I have a usecase where the users will have many documents. No user will be able to access any other users documents. Also each user can select which files they can access .
I am using weaviate-python client , langchain (RetrievalQAWithSourcesChain).
First I tried to create a single class “Data” which has properties “content” and “source” , then user will be ble to filter the data using the “source” property. But this method has a problem. Even after filtering , the user is able to access other users files.
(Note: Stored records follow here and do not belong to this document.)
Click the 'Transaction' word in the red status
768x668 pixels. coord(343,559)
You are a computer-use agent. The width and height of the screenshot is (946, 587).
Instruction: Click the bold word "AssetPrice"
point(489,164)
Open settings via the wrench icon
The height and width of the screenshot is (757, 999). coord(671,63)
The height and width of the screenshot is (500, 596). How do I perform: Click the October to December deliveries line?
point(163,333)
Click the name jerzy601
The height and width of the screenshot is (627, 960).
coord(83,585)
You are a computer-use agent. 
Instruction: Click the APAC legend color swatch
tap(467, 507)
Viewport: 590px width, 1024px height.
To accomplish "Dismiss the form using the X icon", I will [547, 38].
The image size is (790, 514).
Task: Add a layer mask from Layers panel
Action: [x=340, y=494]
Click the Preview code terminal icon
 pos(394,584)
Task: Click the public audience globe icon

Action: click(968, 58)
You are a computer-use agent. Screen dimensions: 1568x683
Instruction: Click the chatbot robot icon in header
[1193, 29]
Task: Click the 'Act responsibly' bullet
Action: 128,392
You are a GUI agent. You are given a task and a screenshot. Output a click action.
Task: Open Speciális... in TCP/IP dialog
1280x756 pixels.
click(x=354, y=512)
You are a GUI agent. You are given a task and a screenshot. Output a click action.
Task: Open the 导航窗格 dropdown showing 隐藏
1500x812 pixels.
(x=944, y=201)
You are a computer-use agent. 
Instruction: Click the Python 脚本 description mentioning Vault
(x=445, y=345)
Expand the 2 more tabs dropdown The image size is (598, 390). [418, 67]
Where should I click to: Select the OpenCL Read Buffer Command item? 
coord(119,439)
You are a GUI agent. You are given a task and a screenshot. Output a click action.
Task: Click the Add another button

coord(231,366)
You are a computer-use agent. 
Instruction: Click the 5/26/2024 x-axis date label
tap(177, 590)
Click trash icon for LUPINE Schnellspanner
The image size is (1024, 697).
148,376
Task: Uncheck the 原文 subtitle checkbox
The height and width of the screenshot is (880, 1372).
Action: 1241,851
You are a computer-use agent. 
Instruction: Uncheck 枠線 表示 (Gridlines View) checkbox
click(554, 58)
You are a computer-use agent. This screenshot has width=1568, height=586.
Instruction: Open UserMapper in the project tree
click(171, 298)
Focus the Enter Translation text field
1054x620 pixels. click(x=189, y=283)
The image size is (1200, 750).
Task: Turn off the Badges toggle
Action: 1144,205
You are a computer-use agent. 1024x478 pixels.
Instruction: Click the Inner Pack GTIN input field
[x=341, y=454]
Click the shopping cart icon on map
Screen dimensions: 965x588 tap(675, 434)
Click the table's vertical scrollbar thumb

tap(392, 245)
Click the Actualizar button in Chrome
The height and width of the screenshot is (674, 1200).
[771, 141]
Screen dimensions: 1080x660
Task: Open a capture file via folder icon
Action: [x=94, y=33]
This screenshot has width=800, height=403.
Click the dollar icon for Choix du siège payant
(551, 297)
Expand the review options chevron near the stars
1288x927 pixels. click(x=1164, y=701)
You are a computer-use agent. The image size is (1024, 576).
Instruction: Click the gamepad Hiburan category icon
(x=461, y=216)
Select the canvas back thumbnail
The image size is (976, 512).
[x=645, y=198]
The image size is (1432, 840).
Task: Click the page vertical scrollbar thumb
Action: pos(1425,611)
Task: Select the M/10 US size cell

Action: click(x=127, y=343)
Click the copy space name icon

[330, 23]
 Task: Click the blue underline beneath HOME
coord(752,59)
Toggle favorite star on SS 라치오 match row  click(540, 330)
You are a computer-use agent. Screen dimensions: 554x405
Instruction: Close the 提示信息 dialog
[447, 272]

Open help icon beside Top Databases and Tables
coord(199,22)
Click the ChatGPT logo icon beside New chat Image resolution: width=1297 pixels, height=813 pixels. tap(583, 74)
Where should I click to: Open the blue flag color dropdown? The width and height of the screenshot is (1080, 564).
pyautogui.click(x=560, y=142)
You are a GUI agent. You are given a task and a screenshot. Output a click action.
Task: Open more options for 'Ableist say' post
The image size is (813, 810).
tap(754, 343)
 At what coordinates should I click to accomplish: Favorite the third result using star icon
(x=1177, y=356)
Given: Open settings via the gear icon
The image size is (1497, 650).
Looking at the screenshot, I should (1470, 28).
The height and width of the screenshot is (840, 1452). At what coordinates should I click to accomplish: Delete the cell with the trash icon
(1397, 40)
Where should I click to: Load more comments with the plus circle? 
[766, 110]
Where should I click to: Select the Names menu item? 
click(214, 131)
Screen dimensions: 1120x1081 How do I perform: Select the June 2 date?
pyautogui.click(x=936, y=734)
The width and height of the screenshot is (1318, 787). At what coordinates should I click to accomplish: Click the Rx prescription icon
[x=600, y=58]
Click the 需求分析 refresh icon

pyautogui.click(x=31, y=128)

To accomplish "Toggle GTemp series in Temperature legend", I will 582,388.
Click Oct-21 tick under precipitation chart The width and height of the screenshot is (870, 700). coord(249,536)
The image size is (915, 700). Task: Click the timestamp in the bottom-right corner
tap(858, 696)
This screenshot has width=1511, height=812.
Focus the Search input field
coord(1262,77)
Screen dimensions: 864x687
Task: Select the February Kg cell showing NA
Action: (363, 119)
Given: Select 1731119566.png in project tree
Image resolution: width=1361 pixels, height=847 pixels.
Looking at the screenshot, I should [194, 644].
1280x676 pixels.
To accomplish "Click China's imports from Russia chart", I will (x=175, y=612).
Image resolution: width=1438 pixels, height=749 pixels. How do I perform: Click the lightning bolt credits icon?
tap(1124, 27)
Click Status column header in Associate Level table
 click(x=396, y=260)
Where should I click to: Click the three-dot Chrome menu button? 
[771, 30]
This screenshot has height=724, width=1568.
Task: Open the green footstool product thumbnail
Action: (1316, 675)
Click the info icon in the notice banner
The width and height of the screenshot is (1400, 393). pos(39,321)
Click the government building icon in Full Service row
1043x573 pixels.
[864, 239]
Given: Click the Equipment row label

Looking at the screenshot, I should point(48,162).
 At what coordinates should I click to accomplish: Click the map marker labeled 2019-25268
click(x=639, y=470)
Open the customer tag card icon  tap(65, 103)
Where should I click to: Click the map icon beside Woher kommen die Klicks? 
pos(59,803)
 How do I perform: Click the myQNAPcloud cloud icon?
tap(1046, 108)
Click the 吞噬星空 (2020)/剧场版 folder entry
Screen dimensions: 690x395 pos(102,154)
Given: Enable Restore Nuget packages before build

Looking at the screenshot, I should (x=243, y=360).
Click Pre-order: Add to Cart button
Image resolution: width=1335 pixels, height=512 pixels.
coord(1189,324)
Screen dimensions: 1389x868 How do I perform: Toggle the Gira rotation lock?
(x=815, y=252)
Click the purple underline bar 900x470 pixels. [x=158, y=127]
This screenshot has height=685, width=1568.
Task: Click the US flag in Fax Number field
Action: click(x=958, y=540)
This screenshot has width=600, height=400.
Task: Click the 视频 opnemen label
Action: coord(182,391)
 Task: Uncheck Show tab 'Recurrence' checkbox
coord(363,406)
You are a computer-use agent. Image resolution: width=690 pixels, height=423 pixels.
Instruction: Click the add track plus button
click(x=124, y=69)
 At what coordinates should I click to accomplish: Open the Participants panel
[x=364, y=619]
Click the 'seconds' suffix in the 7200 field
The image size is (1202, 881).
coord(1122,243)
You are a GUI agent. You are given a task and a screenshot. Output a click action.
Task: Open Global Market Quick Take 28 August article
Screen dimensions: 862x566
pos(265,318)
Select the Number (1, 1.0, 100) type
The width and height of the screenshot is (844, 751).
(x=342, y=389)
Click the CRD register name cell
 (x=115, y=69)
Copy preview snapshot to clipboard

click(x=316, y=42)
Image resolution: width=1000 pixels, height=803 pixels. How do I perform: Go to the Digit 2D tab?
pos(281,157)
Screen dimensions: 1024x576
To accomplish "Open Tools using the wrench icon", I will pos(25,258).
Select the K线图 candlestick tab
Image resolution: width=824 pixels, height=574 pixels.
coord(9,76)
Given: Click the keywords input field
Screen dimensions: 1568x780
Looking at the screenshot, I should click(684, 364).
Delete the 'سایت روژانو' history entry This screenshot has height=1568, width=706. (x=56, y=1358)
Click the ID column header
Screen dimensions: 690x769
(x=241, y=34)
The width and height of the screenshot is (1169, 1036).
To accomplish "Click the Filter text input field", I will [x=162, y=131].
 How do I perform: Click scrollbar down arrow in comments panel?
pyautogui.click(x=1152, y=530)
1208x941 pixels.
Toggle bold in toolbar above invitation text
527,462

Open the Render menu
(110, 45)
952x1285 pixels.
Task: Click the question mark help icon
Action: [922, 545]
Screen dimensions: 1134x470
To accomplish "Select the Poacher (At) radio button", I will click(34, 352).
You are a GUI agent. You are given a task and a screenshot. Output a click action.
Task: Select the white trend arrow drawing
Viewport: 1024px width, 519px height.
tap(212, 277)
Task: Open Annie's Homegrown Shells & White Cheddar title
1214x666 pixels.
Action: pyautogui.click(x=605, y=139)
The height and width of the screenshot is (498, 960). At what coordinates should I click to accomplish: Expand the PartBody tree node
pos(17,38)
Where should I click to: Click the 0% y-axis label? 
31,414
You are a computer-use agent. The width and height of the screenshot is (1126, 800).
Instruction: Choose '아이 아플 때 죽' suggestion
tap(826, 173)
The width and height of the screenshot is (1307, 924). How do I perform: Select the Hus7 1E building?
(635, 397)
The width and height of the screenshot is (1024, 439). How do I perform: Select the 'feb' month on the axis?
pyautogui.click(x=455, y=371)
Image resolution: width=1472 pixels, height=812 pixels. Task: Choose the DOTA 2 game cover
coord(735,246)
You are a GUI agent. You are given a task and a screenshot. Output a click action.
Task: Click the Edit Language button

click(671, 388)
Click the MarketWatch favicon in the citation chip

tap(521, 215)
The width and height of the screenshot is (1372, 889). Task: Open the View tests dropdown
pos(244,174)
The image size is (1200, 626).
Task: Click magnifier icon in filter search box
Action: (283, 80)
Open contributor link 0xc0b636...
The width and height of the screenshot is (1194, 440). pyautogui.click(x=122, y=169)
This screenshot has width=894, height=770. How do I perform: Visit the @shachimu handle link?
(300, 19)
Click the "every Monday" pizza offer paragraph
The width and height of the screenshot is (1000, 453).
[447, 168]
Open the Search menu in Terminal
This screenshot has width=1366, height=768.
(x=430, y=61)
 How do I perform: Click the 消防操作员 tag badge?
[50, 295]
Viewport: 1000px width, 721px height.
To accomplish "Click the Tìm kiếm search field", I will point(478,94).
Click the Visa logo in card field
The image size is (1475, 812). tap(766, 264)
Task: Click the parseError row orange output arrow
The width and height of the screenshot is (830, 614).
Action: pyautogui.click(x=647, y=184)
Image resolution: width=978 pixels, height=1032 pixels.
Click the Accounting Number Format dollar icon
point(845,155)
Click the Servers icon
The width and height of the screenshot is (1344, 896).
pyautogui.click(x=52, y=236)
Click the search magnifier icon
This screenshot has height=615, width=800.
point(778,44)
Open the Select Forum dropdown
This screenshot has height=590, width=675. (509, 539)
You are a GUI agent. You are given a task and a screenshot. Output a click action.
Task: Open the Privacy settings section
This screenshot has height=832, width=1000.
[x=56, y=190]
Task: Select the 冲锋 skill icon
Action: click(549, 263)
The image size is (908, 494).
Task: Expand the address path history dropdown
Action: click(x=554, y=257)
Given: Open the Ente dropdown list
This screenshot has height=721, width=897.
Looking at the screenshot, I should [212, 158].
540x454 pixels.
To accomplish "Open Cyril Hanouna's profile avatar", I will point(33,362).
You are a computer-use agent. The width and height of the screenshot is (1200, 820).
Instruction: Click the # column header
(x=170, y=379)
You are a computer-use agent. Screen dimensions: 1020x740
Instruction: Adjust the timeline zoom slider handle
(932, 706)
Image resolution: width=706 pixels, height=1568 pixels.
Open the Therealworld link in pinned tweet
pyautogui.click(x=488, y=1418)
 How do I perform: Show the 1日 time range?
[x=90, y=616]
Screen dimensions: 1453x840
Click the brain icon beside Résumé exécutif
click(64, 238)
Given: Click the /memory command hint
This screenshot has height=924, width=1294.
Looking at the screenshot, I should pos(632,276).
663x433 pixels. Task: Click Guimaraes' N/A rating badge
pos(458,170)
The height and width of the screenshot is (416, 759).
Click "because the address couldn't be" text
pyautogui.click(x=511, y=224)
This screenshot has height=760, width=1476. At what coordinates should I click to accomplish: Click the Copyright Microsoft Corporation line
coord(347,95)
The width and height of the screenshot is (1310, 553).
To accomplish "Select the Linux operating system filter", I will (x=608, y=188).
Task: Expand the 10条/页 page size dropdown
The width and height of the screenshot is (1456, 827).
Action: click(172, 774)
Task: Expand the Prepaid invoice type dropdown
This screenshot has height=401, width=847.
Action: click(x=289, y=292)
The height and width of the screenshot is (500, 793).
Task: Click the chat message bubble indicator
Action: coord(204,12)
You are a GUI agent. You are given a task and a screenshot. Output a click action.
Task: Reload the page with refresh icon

Then I tried another method. A class for each user and inside the user class , there will be a “data” field that will be linking to the “Data” class.
Below is the schema.
"classes": [
{
"class": username,
"description": f"Class for user {username}",
"properties": [
{
"name": "username",
"description": "Username of the user",
"dataType": ["text"]
},
{
"name": "data",
"description": "Data associated with the user",
"dataType": ["Data"]
}
]
},
{
"class": "Data",
"description": "Documents/data in the system",
"vectorizer": "text2vec-openai",
"moduleConfig": {"text2vec-openai": {"model": "ada", "type": "text"}},
"properties": [
{
"name": "content",
"description": "The content of the paragraph",
"dataType": ["text"],
"moduleConfig": {
"text2vec-openai": {
"skip": False,
"vectorizePropertyName": False,
}
},
}, {
"name": "source",
"description": "The link to the document",
"dataType": ["text"]
}
],
}
]
I am using the below code to create a vectorstore .
vectorstore = Weaviate(client, user, “data{ … on Data { source content }}”, attributes=[‘data { … on Data { source } }’], embedding=embed)
- I am getting the below error
KeyError: 'data{ ... on Data { source content }}'
- How can I retrieve specific data using the “source” from the user class? Is filtering a good approach?
can anyone help me with this? Thanks in advance.